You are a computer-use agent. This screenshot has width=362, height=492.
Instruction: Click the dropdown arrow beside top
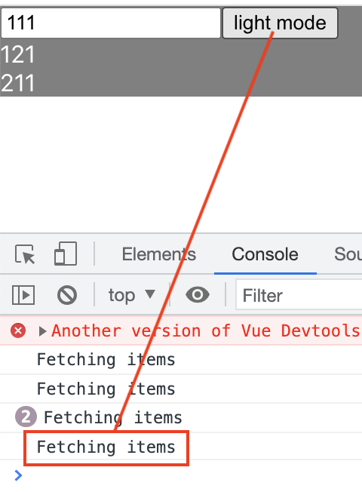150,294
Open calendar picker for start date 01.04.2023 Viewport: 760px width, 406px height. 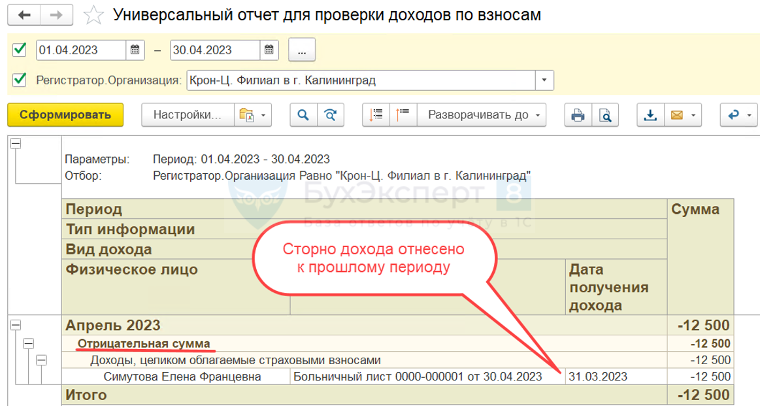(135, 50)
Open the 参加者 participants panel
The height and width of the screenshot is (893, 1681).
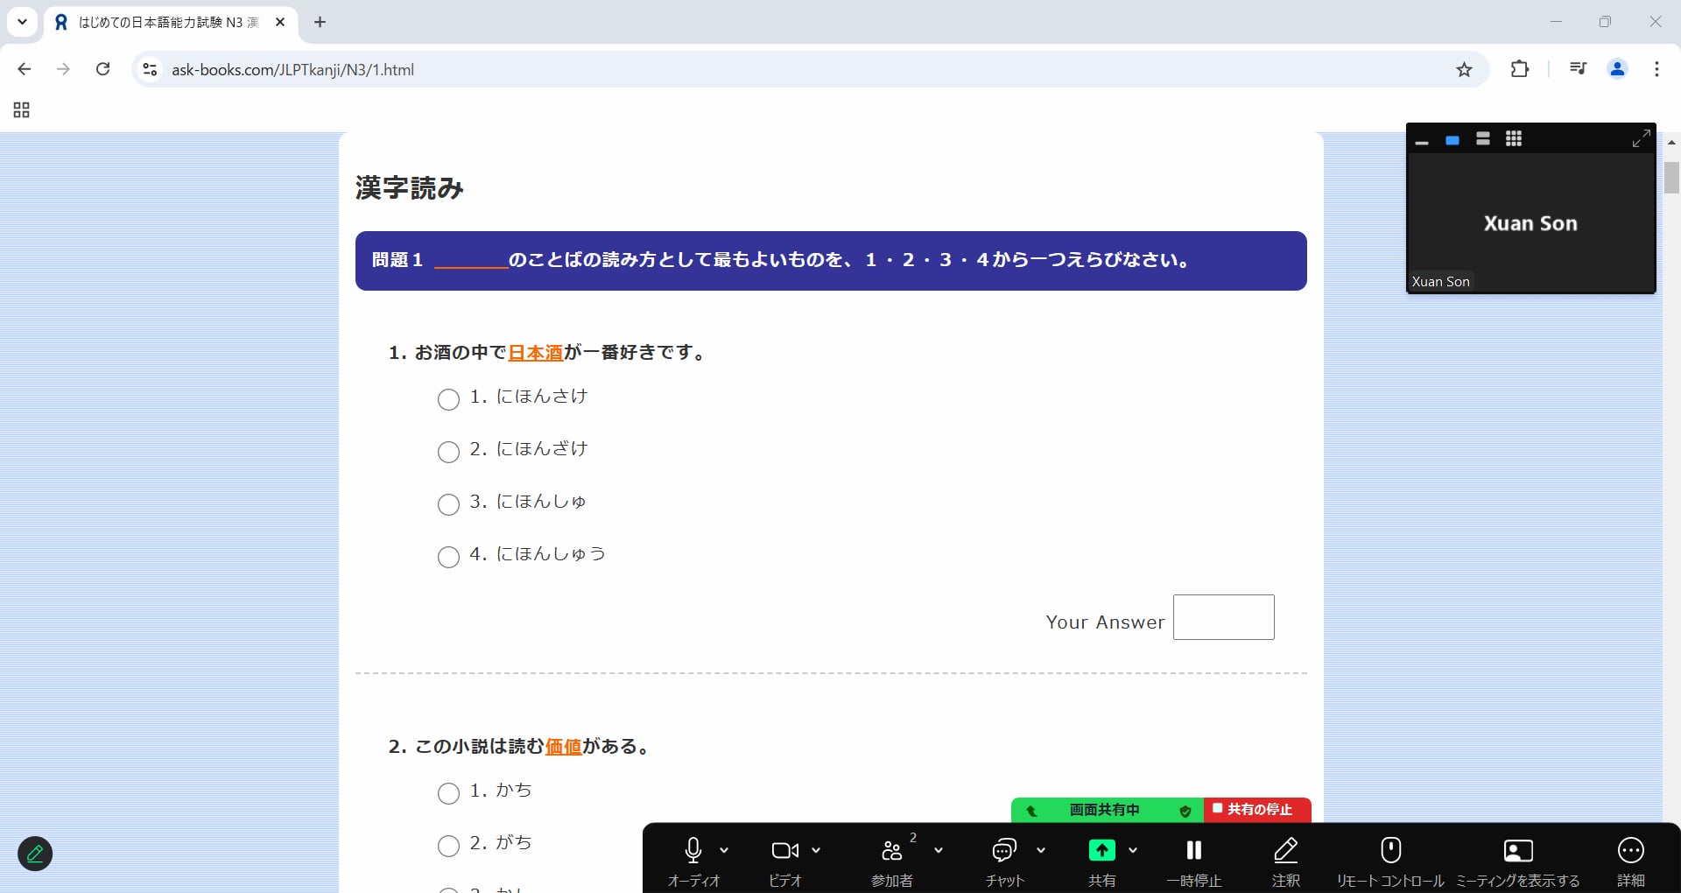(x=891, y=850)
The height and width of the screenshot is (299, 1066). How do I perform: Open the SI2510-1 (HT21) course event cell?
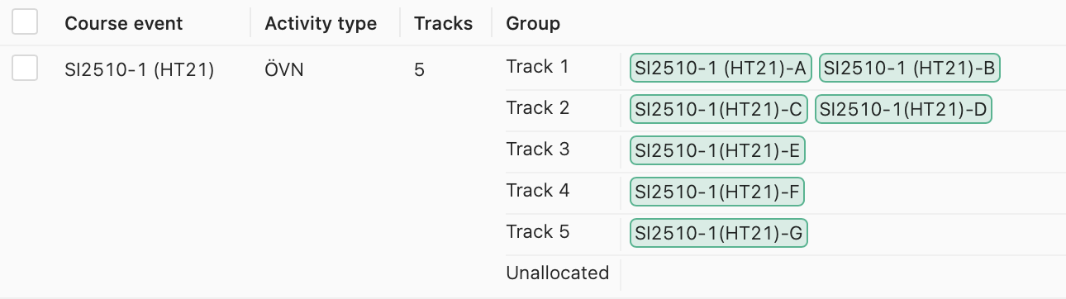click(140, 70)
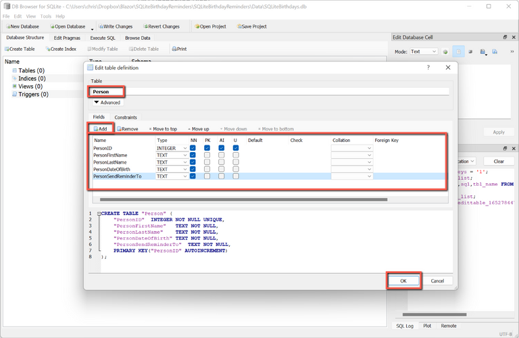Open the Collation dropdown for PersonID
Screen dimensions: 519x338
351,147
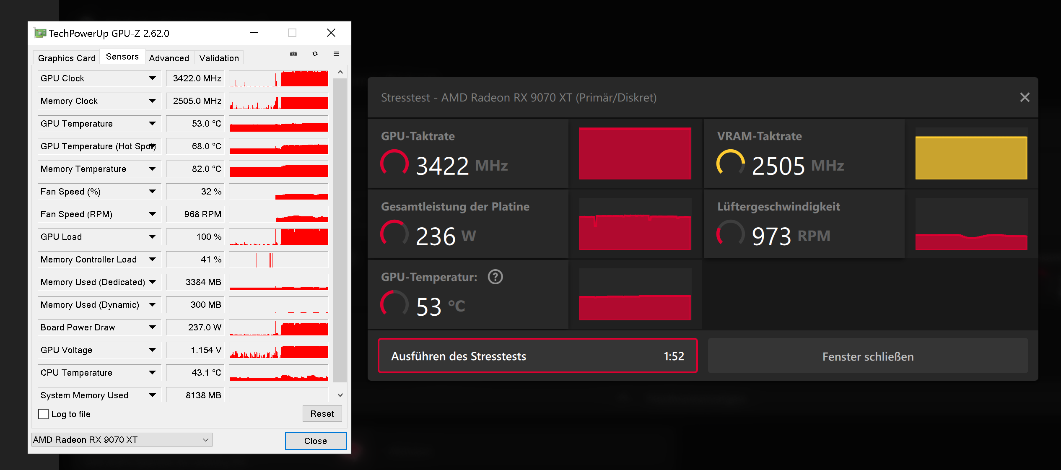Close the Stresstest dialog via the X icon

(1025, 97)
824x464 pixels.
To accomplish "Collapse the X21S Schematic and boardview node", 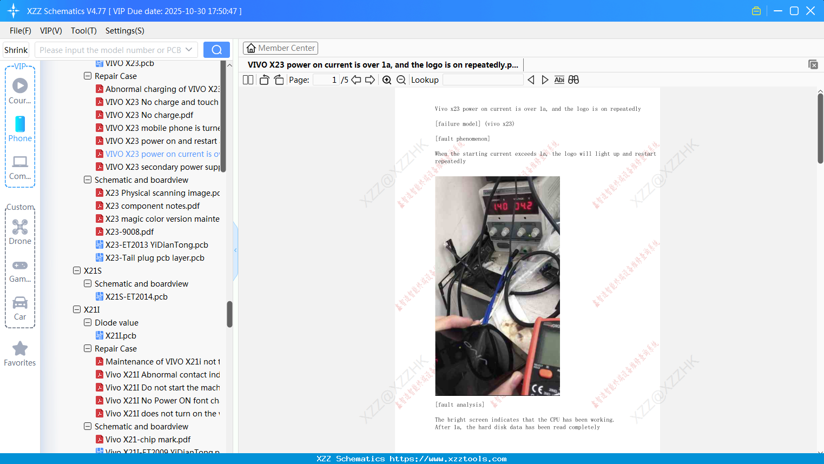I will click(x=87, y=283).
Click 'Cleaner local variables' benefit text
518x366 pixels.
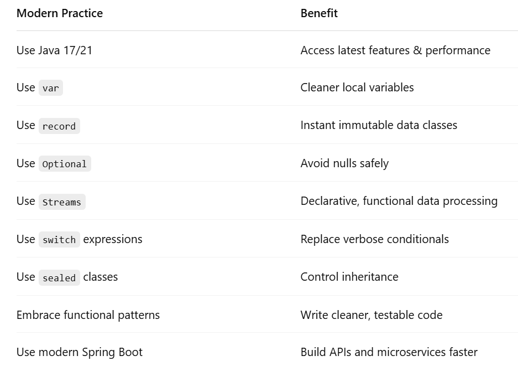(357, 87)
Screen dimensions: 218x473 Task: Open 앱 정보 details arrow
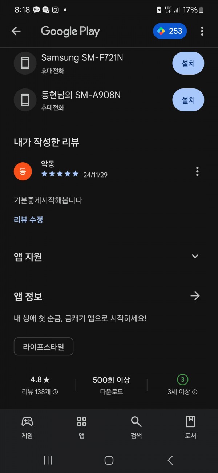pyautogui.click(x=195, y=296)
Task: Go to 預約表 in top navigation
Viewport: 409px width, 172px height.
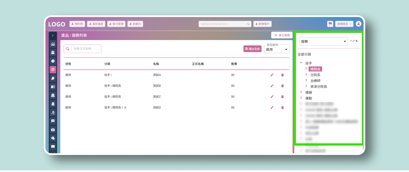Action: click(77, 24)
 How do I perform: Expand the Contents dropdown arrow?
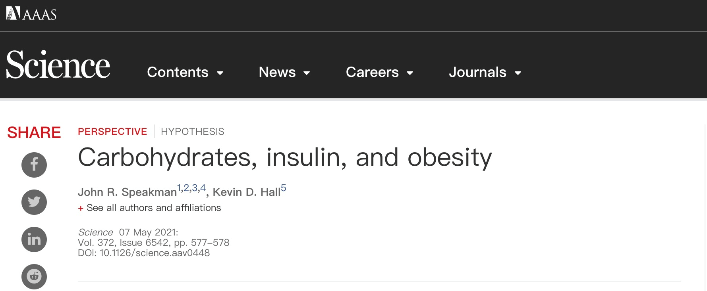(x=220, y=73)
++++++
PROBLEM TO SOLVE: Please update the stretch of data from the line containing "Task: Go to 預約表 in top navigation" through the end of the data, replacing "top navigation" with "main navigation" and keeping everything else unchanged. Leave the pictures out of your answer.

SOLUTION TO THIS TASK:
Task: Go to 預約表 in main navigation
Viewport: 409px width, 172px height.
Action: click(77, 24)
 How do I perform: Expand the Contents dropdown arrow?
(x=220, y=73)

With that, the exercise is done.